PROBLEM DETAILS:
Your answer should consist of the complete listing, repeated verbatim.

----------------------------------------

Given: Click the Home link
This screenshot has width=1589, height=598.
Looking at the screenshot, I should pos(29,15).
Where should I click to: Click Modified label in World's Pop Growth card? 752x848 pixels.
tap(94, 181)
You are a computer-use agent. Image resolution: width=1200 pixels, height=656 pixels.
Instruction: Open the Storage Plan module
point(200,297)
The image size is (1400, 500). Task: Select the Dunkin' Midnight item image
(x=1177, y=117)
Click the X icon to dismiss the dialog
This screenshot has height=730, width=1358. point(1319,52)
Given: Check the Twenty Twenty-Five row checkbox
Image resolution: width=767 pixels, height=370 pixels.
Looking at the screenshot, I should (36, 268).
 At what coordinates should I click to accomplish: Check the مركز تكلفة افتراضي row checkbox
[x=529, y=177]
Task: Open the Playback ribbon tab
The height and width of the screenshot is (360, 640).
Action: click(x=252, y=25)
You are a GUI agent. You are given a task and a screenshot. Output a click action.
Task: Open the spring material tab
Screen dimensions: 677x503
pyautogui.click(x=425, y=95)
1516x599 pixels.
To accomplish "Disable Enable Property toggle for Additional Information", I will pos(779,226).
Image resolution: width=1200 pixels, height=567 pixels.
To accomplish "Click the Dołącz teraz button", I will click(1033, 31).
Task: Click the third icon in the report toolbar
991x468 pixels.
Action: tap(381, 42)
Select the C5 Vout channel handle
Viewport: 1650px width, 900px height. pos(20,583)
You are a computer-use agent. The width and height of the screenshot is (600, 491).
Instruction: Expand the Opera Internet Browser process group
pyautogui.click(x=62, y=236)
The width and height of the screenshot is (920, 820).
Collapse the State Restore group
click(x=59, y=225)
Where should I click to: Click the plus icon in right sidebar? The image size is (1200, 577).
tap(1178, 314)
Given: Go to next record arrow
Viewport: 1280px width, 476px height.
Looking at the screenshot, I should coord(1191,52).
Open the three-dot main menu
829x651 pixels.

----------------------------------------

OUTPUT BELOW:
Given: Click the Home link
This screenshot has width=1589, height=598.
Looking at the screenshot, I should pos(29,15).
Where should I click to: Click Modified label in World's Pop Growth card? 752x848 pixels.
tap(94, 181)
You are a computer-use agent. Image resolution: width=1200 pixels, height=656 pixels.
Instruction: Open the Storage Plan module
point(200,297)
The image size is (1400, 500). Task: Select the Dunkin' Midnight item image
(x=1177, y=117)
Click the X icon to dismiss the dialog
This screenshot has height=730, width=1358. point(1319,52)
Given: Check the Twenty Twenty-Five row checkbox
Image resolution: width=767 pixels, height=370 pixels.
Looking at the screenshot, I should (36, 268).
 At what coordinates should I click to accomplish: Check the مركز تكلفة افتراضي row checkbox
[x=529, y=177]
Task: Open the Playback ribbon tab
The height and width of the screenshot is (360, 640).
Action: click(x=252, y=25)
You are a GUI agent. You are given a task and a screenshot. Output a click action.
Task: Open the spring material tab
Screen dimensions: 677x503
pyautogui.click(x=425, y=95)
1516x599 pixels.
To accomplish "Disable Enable Property toggle for Additional Information", I will pos(779,226).
Image resolution: width=1200 pixels, height=567 pixels.
To accomplish "Click the Dołącz teraz button", I will click(1033, 31).
Task: Click the third icon in the report toolbar
991x468 pixels.
Action: tap(381, 42)
Select the C5 Vout channel handle
Viewport: 1650px width, 900px height. pos(20,583)
You are a computer-use agent. The width and height of the screenshot is (600, 491).
Instruction: Expand the Opera Internet Browser process group
pyautogui.click(x=62, y=236)
The width and height of the screenshot is (920, 820).
Collapse the State Restore group
click(x=59, y=225)
Where should I click to: Click the plus icon in right sidebar? The image size is (1200, 577).
tap(1178, 314)
Given: Go to next record arrow
Viewport: 1280px width, 476px height.
Looking at the screenshot, I should coord(1191,52).
Open the three-dot main menu
829x651 pixels.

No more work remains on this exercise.